• Belge bölümü:
Uzman Psikolog Büşra Dumanlı

Çocuğum Okula Gitmek İstemiyor, Ne yapmalıyım?

Uzman Psikolog Büşra Dumanlı

Çocuklar okula gitmeyi reddettiğinde, genellikle bunun en önemli nedeni sayılan durum, ayrılık kaygısıdır. Bu durumu yaşayan çocukların bazıları anaokulu, kreş veya ilkokula gidecek olan çocuklar ve elbetteki ailelerinin büyük problemidir. Birçok anne-baba çocukları okula gitmek istemediğini belirttiğinde, okulda ağladığında, okula uyum sağlamakta zorlandığında “Çocuğum okula gitmek istemiyor!” diye hayıflanırlar. Hatta, okula uyum sorunları birçok anne-babanın eğitim ve psikolojik danışmanlara başvuru sebebidir. Anaokuluna veya ilkokula başlamak, çocuk için ilk defa evin koruyucu ve güvenli ortamından çıkıp, daha bilinmez olan toplumun ve kalabalığın içine girmek demektir. Anne ve baba için ise, çocuklarının toplumsal düzene uyum sağlamalarının ilk adımıdır. Ancak bazı çocuklar (ve bazı anne-babalar) için bu geçiş zordur.

Çocuğun Okul Kaygısının Belirtileri Nelerdir?

Genellikle çocuk okula gitmek istemez, evden çıkmamak için ebeveynleriyle inatlaşır. Hatta hastalandığını ve okula gidemeyeceğini söyler. Anne- babası evde kalmasına izin verince de tüm hastalık belirtileri ortadan kalkar ve günlük rutin haline devam eder. Kimi zaman ise çocuk okulu sevmediğini, arkadaşlarını veya öğretmenini sevmediğini söyler. Okula gitse dahi, okuldayken fiziksel semptomlar gösterir misal; bulantı, kusma, karın ağrısı, baş ağrısı gibi. Bazen de nadir olarak karşımıza çıkan sebeplerden biri ise çocuğun okulda olduğu sırada anne- babasına bir şey olacağı kaygısıdır ve bunu kimi zaman ailesine kimi zamansa öğretmenine dile getirir.

• Yönerge: Okula gitmek istemeyen çocuklar üzerine yazıdan "Çocuklar okula gitmeyi" ile başlayıp "Kaygısının Belirtileri Nelerdir?" sözlerine kadar süren bölümü hiçbir değişiklik yapmadan döndür.

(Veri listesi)
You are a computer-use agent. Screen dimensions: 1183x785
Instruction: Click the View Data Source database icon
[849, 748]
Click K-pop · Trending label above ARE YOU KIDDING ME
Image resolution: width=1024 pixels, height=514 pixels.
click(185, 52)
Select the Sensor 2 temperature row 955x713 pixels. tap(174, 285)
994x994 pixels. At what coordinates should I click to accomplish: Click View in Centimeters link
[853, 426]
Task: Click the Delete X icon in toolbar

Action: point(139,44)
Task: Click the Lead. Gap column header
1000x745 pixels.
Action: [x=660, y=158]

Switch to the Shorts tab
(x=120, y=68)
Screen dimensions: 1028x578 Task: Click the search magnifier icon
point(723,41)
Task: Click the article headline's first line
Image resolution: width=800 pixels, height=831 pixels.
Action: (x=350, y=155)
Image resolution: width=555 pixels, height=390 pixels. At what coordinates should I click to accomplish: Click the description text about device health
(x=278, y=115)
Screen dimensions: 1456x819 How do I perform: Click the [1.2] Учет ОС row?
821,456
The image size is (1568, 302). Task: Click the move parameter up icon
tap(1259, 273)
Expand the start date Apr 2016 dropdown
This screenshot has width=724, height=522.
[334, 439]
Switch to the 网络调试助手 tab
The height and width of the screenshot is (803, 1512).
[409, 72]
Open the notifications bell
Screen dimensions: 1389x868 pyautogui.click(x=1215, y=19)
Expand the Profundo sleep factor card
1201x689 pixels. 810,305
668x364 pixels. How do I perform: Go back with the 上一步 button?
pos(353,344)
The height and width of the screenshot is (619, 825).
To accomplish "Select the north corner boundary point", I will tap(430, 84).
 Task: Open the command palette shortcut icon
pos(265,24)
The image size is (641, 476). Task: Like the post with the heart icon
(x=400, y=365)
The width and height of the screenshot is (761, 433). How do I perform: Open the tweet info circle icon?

• Tamamlanan görev:
Çocuklar okula gitmeyi reddettiğinde, genellikle bunun en önemli nedeni sayılan durum, ayrılık kaygısıdır. Bu durumu yaşayan çocukların bazıları anaokulu, kreş veya ilkokula gidecek olan çocuklar ve elbetteki ailelerinin büyük problemidir. Birçok anne-baba çocukları okula gitmek istemediğini belirttiğinde, okulda ağladığında, okula uyum sağlamakta zorlandığında “Çocuğum okula gitmek istemiyor!” diye hayıflanırlar. Hatta, okula uyum sorunları birçok anne-babanın eğitim ve psikolojik danışmanlara başvuru sebebidir. Anaokuluna veya ilkokula başlamak, çocuk için ilk defa evin koruyucu ve güvenli ortamından çıkıp, daha bilinmez olan toplumun ve kalabalığın içine girmek demektir. Anne ve baba için ise, çocuklarının toplumsal düzene uyum sağlamalarının ilk adımıdır. Ancak bazı çocuklar (ve bazı anne-babalar) için bu geçiş zordur.

Çocuğun Okul Kaygısının Belirtileri Nelerdir?